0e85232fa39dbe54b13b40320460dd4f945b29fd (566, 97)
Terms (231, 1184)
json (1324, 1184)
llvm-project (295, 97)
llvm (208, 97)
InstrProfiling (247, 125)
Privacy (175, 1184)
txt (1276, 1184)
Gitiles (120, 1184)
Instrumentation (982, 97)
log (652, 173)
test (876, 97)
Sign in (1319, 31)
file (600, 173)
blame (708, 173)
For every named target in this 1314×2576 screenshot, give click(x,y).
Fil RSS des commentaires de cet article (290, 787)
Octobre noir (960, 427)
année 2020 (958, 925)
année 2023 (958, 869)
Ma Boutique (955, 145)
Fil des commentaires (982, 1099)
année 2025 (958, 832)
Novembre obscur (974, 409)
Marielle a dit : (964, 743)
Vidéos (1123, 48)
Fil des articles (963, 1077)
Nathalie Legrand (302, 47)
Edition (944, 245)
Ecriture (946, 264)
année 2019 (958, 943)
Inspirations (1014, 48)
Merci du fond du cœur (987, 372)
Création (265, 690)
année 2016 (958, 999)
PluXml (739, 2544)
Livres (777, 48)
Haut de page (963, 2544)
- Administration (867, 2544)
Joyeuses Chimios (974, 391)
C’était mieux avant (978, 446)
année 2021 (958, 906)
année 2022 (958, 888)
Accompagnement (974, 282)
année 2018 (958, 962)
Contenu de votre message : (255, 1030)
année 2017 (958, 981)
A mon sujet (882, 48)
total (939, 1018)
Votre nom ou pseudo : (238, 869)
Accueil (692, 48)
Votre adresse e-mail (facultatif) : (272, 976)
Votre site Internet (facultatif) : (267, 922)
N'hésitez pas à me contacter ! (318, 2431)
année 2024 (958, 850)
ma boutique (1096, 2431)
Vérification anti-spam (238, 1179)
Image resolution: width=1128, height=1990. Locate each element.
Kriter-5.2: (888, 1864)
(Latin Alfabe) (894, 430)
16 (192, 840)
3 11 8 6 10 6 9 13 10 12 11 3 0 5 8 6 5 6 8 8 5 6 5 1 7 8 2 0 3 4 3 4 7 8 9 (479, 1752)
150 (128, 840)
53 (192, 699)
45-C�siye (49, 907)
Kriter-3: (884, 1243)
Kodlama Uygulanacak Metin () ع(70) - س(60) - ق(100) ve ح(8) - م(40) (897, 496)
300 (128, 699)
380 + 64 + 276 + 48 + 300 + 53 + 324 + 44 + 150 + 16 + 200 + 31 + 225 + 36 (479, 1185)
* * *
▶ WRITTEN TASK
Write each of the lines above as one string in a JSON list, keeping their order and skipping any blank lines.

▶ OUTPUT FOR THIS TASK
[
  "0e85232fa39dbe54b13b40320460dd4f945b29fd (566, 97)",
  "Terms (231, 1184)",
  "json (1324, 1184)",
  "llvm-project (295, 97)",
  "llvm (208, 97)",
  "InstrProfiling (247, 125)",
  "Privacy (175, 1184)",
  "txt (1276, 1184)",
  "Gitiles (120, 1184)",
  "Instrumentation (982, 97)",
  "log (652, 173)",
  "test (876, 97)",
  "Sign in (1319, 31)",
  "file (600, 173)",
  "blame (708, 173)",
  "For every named target in this 1314×2576 screenshot, give click(x,y).",
  "Fil RSS des commentaires de cet article (290, 787)",
  "Octobre noir (960, 427)",
  "année 2020 (958, 925)",
  "année 2023 (958, 869)",
  "Ma Boutique (955, 145)",
  "Fil des commentaires (982, 1099)",
  "année 2025 (958, 832)",
  "Novembre obscur (974, 409)",
  "Marielle a dit : (964, 743)",
  "Vidéos (1123, 48)",
  "Fil des articles (963, 1077)",
  "Nathalie Legrand (302, 47)",
  "Edition (944, 245)",
  "Ecriture (946, 264)",
  "année 2019 (958, 943)",
  "Inspirations (1014, 48)",
  "Merci du fond du cœur (987, 372)",
  "Création (265, 690)",
  "année 2016 (958, 999)",
  "PluXml (739, 2544)",
  "Livres (777, 48)",
  "Haut de page (963, 2544)",
  "- Administration (867, 2544)",
  "Joyeuses Chimios (974, 391)",
  "C’était mieux avant (978, 446)",
  "année 2021 (958, 906)",
  "année 2022 (958, 888)",
  "Accompagnement (974, 282)",
  "année 2018 (958, 962)",
  "Contenu de votre message : (255, 1030)",
  "année 2017 (958, 981)",
  "A mon sujet (882, 48)",
  "total (939, 1018)",
  "Votre nom ou pseudo : (238, 869)",
  "Accueil (692, 48)",
  "Votre adresse e-mail (facultatif) : (272, 976)",
  "Votre site Internet (facultatif) : (267, 922)",
  "N'hésitez pas à me contacter ! (318, 2431)",
  "année 2024 (958, 850)",
  "ma boutique (1096, 2431)",
  "Vérification anti-spam (238, 1179)",
  "Image resolution: width=1128, height=1990. Locate each element.",
  "Kriter-5.2: (888, 1864)",
  "(Latin Alfabe) (894, 430)",
  "16 (192, 840)",
  "3 11 8 6 10 6 9 13 10 12 11 3 0 5 8 6 5 6 8 8 5 6 5 1 7 8 2 0 3 4 3 4 7 8 9 (479, 1752)",
  "150 (128, 840)",
  "53 (192, 699)",
  "45-C�siye (49, 907)",
  "Kriter-3: (884, 1243)",
  "Kodlama Uygulanacak Metin () ع(70) - س(60) - ق(100) ve ح(8) - م(40) (897, 496)",
  "300 (128, 699)",
  "380 + 64 + 276 + 48 + 300 + 53 + 324 + 44 + 150 + 16 + 200 + 31 + 225 + 36 (479, 1185)"
]